In a poll conducted recently by Reuters, 35 of 41 foreign exchange analysts agreed that the US dollar has begun a multi-year recovery. That assessment came after the dollar’s rally in August, in which it staged its strongest recovery against the euro in eight years. In’s poll last week on the same subject, most of you opined that the dollar’s rally nonetheless means there’s going to be more pain amid a protracted recovery. However, 45% of you took the more upbeat view that the dollar’s renewed strength signals the beginning of a recovery. Marc S. Miller, EVP at Winoker Realty Co., left no doubt about where he stands on this question.

“There’s going to be more pain ahead. It’s going to take a significant amount of time in the cycle to sort out issues of companies downsizing, volatility in the way that companies that financial services companies have been running themselves—especially with some of the larger ones like Lehman Bros. All of this tells me that the system is not clean and still has quite a while of really getting back significant confidence.

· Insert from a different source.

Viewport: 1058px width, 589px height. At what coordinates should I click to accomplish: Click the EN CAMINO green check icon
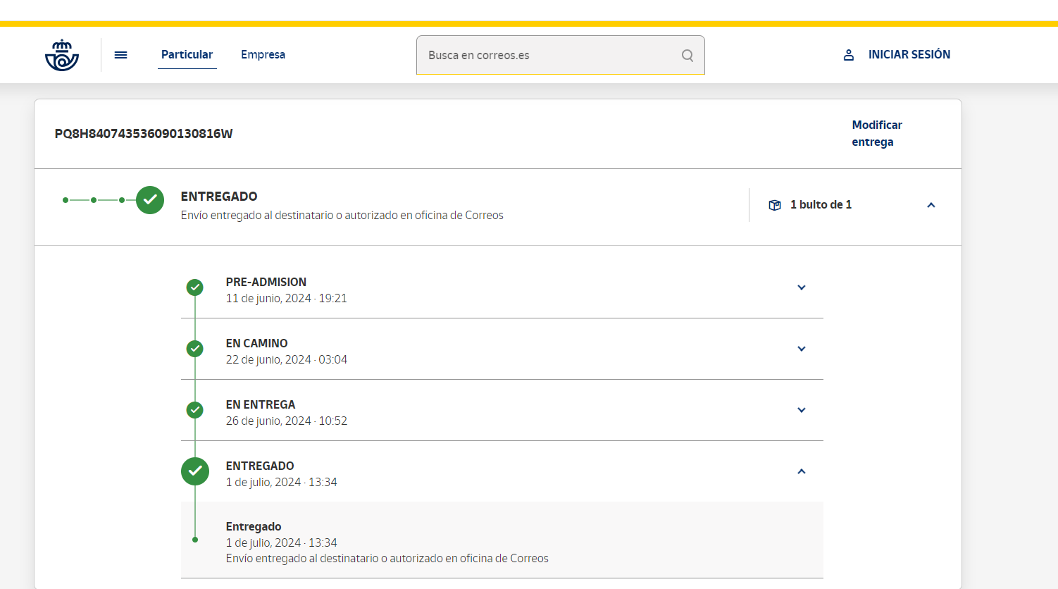[x=195, y=349]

The dollar’s recovery has been pretty aggressive; it took the euro six months to climb against the dollar to a certain point, and the dollar recovered that point in six weeks. But I think the dollar’s recovery has very little to do with what’s happening on the ground in the United States. The dollar is getting more attractive because there’s been some optimism about how the US has been dealing with issues, but there’s definitely more pain ahead.

“The exchange rate against the dollar changed so dramatically to the benefit of foreign investors that the value that they see will continue, albeit diminished. They’ll still be here spending.

“I’m not surprised that some people see the start of recovery. In any poll, there’s always going to be a minority and a majority. It’s never going to be 100% one way or the other. I think a lot of people convince themselves that when they see the slightest blue sky, tomorrow’s going to be sunny. That’s just an attitude that they maintain in order to continue to do their business. But it’s not necessarily based on any concrete economic proof. It’s more market psychology within their own life or their firm’s life that they would give an opinion like that, but I don’t think it’s based on empirical evidence. The other side, that there’s going to be more pain ahead, has more empirical evidence in support of it. We just haven’t sorted out enough stuff. It was just four months ago that Bear Stearns went under.”